戸塚章介さんのブログ「明日へのうた」より転載
http://blogs.yahoo.co.jp/shosuke765
労働運動は社会の米・野菜・肉だ。
2017年08月02日
政府系金融機関労組の解散に思う

■戸塚章介(元東京都労働委員会労働者委員)

 バリ島のロングステイから帰国して5日経つ。溜まっていた『毎日』と『赤旗』に目を通す。連合が残業代ゼロ法案の容認に転じ、組織内外から猛烈な反発が出て再び法案反対に。組合民主主義に基いた軌道修正との誉め言葉はどこからも聞こえない。いずれにしてもこれで連合の株が急落したことは確かだ。

 郵便物を開封して捨てるものと保存するものを選別。後期高齢者医療保険料の決定通知。年額113,400円。それと介護保険料決定通知書も。こちらは81,000円。これが245万円の年金から天引きされる。年4回発行の毎日新聞社報。6月23日に開催された毎日HD株主総会の記事。後で読もう。

 郵便物の中に、労働組合を解散するという「お知らせ」があった。

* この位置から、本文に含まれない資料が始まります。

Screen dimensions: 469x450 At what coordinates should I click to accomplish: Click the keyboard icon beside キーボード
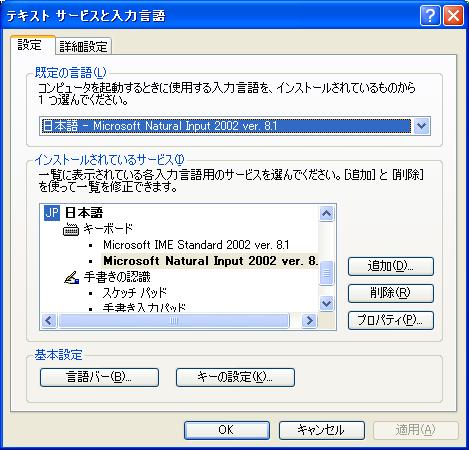point(71,229)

政府系金融機関労働組合(政金労)が6月24日〜25日に開かれた第22回大会で解散を決定したという。政金労は1998年、都労委に係争していた国民金融公庫(国金)の差別争議の中で生まれた。争議解決前の組合結成は珍しいと言われた。

 国金には「国金発展会」という活動家の組織があった。1986年、この発展会が中心になって都労委に申立て、職場でもたたかってきた。国金には労組があり、70年代は民主的な組織だったが当局の支配介入で御用組合になった。発展会の活動家たちはいろんな議論を克服して政金労を結成したのだ。

 「設立大会の議案書には『労働組合があっても闘う力がなければ不当差別や人権侵害は繰り返される。公庫の組織的系統的な不当労働行為の打破、公庫で働く仲間の健康といのちを守り、橋本行革(当時)と闘い、公庫の民主的発展のために闘う労組を目指す』との決意が記されています」。

 「私達は『職場の労働条件の改善』『公庫業務の民主的発展』を組合運動の大きな柱として19年余り活動してまいりました。しかし、組合員が定年と再雇用契約切れでの退職により今年度で組合員数が3名となることから組合を維持することが難しく、やむをえず解散を決定することになった次第です」。

 いわゆる潮流間差別争議の中で、労働組合を結成した例はそんなに多くない。今でも金融ユニオンとして活動している銀産労(静岡、東海、千葉、三和など)くらいになってしまった。差別反対争議は本来たたかう労働組合を取り戻すのが目的だったはず。それが果たせずこうやって姿を消すのは寂しい限りだ。